Tuesday, March 8, 2011

Employee Provident Fund (EPF) not to give interest for non operative accounts for 36 months effective April 1, 2011


All provident fund subscribers who have accounts which are not operative for 36 months will cease to accumulate any interest after April 1, 2011. Hence it is important that all non operative provident fund (PF) accounts should be transferred or settled before April 1, 2011.

According to EPFO estimates, there were 30.5 million inoperative accounts across 120 offices. In all, the agency had 47.1 million subscribers at the end of March 2009, which is estimated to have increased during the last financial year.




earlier in this financial year interest in provident fund has been increased by 100 basis points (1%) to 9.5% which happens to be very attractive considering all the returns are tax free.
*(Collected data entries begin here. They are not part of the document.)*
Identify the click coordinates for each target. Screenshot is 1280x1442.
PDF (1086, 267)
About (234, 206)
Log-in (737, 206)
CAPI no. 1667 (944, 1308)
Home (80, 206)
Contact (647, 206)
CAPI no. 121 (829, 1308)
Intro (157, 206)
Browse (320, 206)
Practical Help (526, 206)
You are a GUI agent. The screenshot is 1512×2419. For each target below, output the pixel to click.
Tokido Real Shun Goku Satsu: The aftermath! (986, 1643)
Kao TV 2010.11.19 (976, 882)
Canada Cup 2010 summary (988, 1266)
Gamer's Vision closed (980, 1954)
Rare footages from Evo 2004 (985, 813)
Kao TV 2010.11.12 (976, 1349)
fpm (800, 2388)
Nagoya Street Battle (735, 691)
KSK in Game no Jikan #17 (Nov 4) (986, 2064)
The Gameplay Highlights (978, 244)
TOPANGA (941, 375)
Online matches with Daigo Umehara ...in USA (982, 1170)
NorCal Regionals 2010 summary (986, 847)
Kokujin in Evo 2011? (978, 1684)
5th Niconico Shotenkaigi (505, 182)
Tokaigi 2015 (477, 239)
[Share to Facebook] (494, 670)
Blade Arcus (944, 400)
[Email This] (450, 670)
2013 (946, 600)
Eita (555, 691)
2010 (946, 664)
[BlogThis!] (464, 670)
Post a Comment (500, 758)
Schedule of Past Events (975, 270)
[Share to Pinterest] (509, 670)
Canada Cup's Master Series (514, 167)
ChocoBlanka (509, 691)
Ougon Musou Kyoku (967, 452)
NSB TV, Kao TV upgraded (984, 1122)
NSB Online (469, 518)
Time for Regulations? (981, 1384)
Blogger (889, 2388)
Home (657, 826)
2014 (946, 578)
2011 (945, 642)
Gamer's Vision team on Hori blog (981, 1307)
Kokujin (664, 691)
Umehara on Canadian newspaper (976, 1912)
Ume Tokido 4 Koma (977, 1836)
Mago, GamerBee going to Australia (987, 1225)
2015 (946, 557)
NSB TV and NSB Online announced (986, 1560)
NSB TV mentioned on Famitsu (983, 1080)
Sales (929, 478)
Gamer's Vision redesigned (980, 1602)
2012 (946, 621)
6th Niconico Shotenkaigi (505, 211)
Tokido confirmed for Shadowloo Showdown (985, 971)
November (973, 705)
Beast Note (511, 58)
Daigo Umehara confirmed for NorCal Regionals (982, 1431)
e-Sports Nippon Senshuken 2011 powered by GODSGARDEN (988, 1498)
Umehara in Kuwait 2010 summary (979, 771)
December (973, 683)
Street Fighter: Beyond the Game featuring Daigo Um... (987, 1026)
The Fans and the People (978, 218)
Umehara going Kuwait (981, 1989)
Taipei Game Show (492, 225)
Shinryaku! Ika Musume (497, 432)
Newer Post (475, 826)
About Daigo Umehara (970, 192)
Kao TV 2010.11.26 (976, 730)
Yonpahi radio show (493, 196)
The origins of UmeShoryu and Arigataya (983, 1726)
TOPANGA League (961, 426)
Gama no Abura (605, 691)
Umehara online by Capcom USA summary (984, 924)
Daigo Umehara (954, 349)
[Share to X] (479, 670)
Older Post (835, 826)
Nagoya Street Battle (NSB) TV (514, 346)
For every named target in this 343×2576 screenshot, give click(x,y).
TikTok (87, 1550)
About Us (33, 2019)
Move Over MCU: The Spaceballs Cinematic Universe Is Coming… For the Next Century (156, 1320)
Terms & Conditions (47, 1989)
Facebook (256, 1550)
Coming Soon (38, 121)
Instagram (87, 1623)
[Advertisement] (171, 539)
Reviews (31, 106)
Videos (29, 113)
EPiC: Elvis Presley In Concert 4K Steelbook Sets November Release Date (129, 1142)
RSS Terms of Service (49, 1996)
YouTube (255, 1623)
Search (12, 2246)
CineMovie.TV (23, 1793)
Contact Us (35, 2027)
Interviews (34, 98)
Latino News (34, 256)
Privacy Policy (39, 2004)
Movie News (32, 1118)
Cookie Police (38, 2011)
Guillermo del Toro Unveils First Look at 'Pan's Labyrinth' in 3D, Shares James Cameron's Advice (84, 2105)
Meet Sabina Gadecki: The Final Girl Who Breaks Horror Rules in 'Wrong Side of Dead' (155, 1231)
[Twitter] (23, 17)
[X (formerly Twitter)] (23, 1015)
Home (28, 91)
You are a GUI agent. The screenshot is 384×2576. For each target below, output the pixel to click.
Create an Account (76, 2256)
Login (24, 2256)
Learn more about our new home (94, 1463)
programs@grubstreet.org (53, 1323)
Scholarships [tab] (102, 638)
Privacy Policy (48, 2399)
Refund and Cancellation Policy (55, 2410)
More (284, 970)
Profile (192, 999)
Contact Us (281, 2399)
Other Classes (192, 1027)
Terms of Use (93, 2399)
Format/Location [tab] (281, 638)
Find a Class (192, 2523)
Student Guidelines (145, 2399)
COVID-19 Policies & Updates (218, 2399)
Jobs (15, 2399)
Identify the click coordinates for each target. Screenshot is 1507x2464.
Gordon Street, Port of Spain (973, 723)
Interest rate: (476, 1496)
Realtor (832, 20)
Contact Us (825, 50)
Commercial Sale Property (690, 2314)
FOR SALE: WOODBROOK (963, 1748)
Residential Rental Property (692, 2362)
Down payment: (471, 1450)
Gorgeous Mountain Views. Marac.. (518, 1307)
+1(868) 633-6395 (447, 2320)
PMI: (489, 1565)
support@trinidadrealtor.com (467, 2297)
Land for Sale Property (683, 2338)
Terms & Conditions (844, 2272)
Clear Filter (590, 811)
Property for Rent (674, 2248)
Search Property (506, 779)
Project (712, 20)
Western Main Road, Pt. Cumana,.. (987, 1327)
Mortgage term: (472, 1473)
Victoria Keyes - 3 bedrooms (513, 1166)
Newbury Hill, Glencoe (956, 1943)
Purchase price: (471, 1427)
The idea behind this is that majority of non operative accounts are having balance of less than Rs.5000/- and cost of maintaining these accounts are not borne by anyone which otherwise is done @1.1 % per annum by employers.


How to withdraw the Provident Fund
Fill up the form 19 Provident Fund dues on leaving service /retirement/ termination and send it to regional office through your last employer. Status of the same can be checked online at http://59.177.81.198/homepage_claim_status_new.php

How to transfer the Provident Fund
Fill up the form 13 and forward it to the regional Provident Fund (PF) office through your present employer.